Gearhead: Carr Rambler Amplifier
Years ago I had a club gig booked and, a few days before the show, the club owner (an Internet millionaire, don’t-cha-know) phoned to tell me I could save myself some trouble and leave my own amp at home. He said had me covered with a house amp. For better or for worse, I didn’t ask what kind of amp it was—I jumped at the chance to not lug my 2x12 combo to the show.
And wouldn’t you know it? Millionaires have nice stuff. Onstage that night was a blackface Fender Deluxe Reverb—vintage for sure, and worn in all the right spots.
It’s embarrassing to write that at that point I was years into my musical “career” and had still never played through a Deluxe—blackface, vintage or otherwise. And, being a guy who was used to the clarity of a Twin Reverb, the Deluxe left me a bit bewildered. I was accustomed to having a lot of headroom—I like my basic sound clean and clear—and it didn’t take much for that Deluxe to break up into overdrive.
As sweet as that crunchy Deluxe sound might have been, the experience made me wary of 1x12 combo tube amps for quite a while. When I recently got to know the Rambler from Carr Amplifiers, I formed a new opinion altogether. Sure, the Rambler offers less headroom than a Twin, but compared to a Deluxe, it sounds like the foyer at the Taj Mahal (which I’ve never visited but I imagine the ceilings reach the heavens).
The Rambler is sweet (as it should be, listing for $2,290), and it’s sweet for at least two reasons: its pentode/triode switch and its smooth-as-glass tremolo. Everything else—its deep, three-dimensional clean tone; its classy aesthetics; its near-dead quietness—is icing on a very tasty cake.

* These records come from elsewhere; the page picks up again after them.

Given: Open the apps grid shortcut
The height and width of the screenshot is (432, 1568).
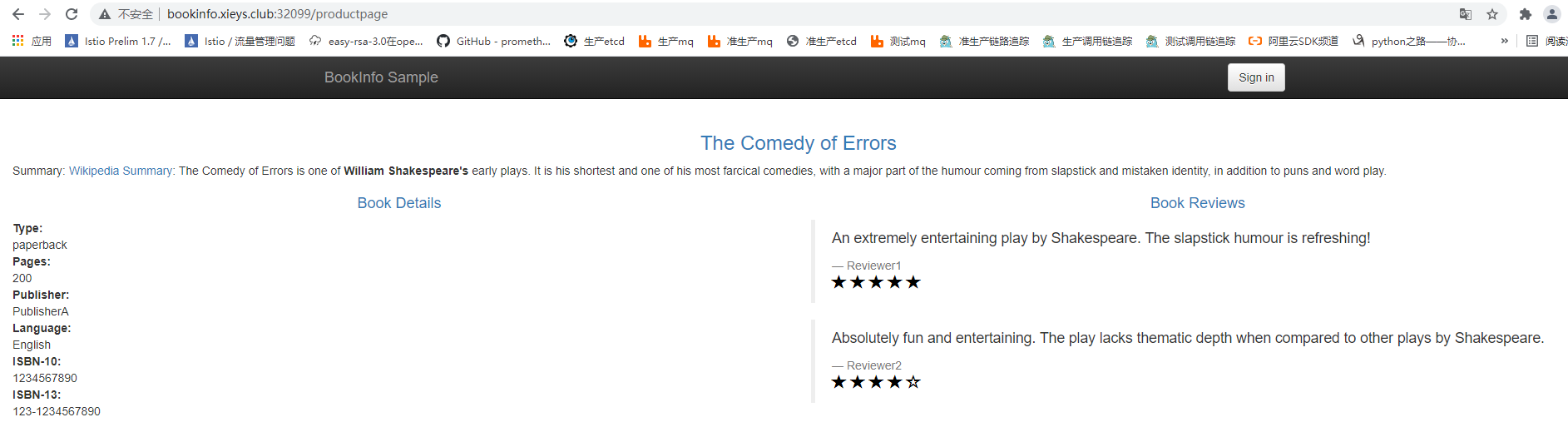Looking at the screenshot, I should coord(32,41).
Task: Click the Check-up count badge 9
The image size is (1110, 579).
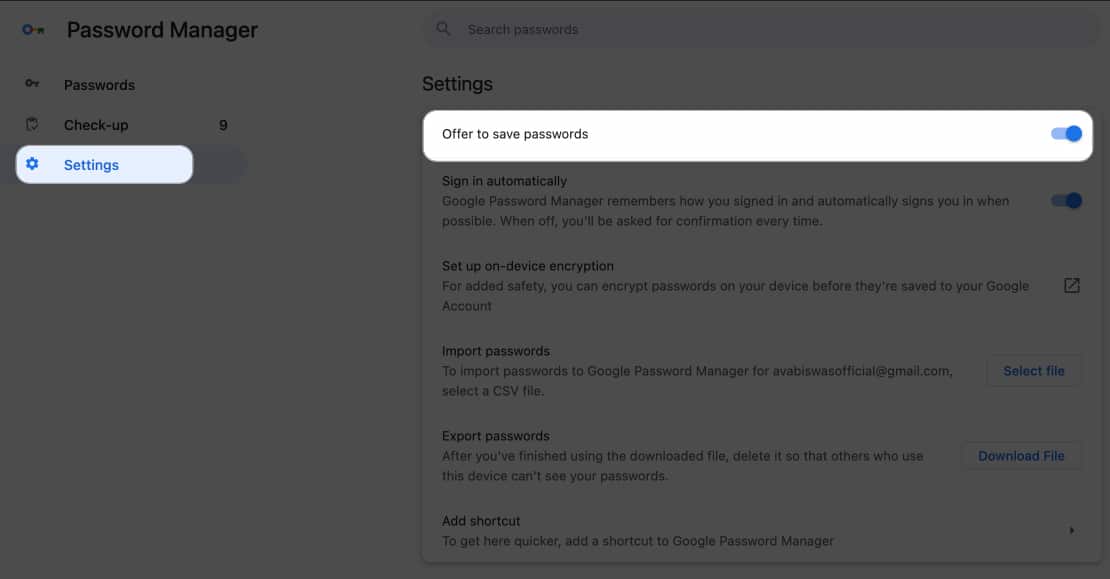Action: pos(223,125)
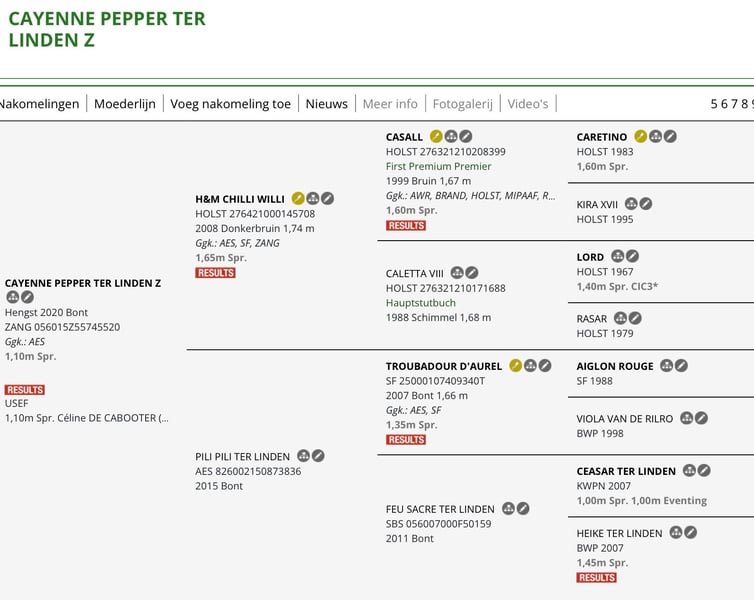Click the yellow icon beside TROUBADOUR D'AUREL
The width and height of the screenshot is (754, 600).
point(515,366)
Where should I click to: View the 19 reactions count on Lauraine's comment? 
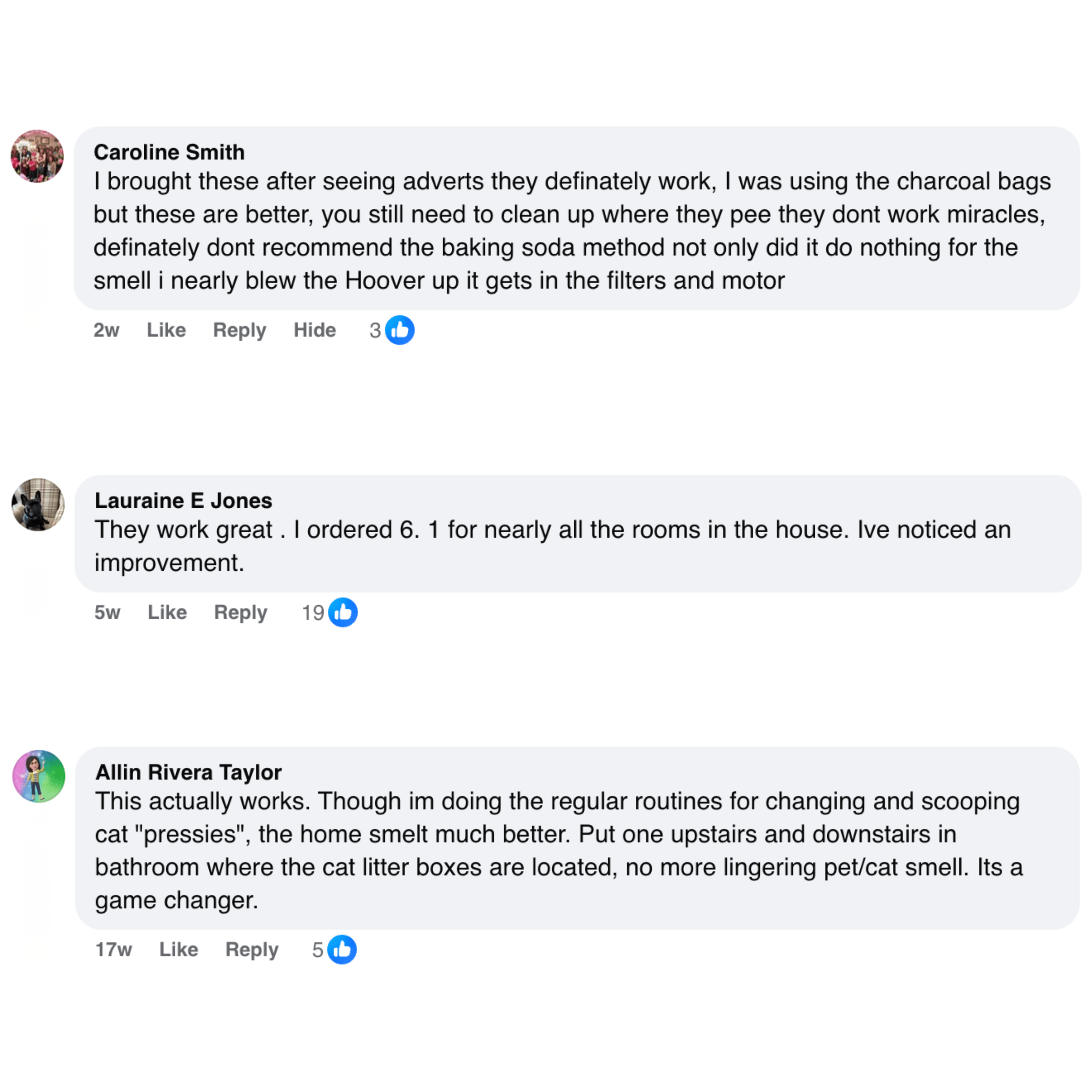pos(313,612)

The pentode/triode switch effectively makes the Rambler two amps in one. I’d need to go back to school (probably for a long time) to understand the difference between pentodes and triodes, but this much I know: Put the Rambler in triode mode and it operates at 14 watts. Flick over to pentode mode and the output doubles to 28. Naturally, it’s in the higher-wattage setting that you find the glorious headroom. Within that space I found a clean sound that just felt alive as it came out of the amp. The Rambler really responds to expressive playing.
Any amp junkie will have already guessed that the Rambler employs the same type of power tubes as a Fender Deluxe: a pair of 6L6s, with the requisite 12AX7-type valves filling out the chassis. And, as such, the Rambler sounds as American as the tailpipe on a high-handle-barred Harley cruising the open road. It’ll really do you good for all the classic sounds of jazz, blues, blues-rock, rockabilly and country and Western. Feed it with the right stompboxes and you should be satisfied with how it can deliver sounds for hard rock, fusion and even heavy-metal. (If you are a diehard metalhead—and by that I mean the kind of metalhead who actually worships Satan—you’ll want something else. By the way, why are you reading JazzTimes?!)
The Rambler features a standard set of controls for a single-channel amp. Chicken-head knobs are supplied on the top of the cabinet for volume, equalization (treble, middle, bass), reverb and tremolo depth and speed. I did find it curious that the included footswitch controls only the tremolo, turning it on and off. It’d be nice to have the same option for the reverb. And I like to have an effects loop, which the Rambler doesn’t offer.
There are other speaker configurations available for the Rambler, including an option for a head unit. The 1x12 includes an Eminence Wizard speaker, which seems to be a great cone for classic tone. And while the unit sent for review came wrapped in the deep red, “wine” tolex covering, the standard is black and any other covering costs another hundred bucks (the stylin’ “cowboy” option seen on Carr’s Web site looks well worth the money).
For a variety of reasons, boutique amps like the Rambler cost more money than similar amps from larger manufacturers. In this case, I’d say what you’re paying for—beyond the great tone—is top-notch craftsmanship, hand-wired electronics and thoughtful, well-researched design that adds up to a solid piece of dependable equipment. If a Rambler happened to be the next house amp I met onstage at a gig one night, I’d know my tone was in good hands.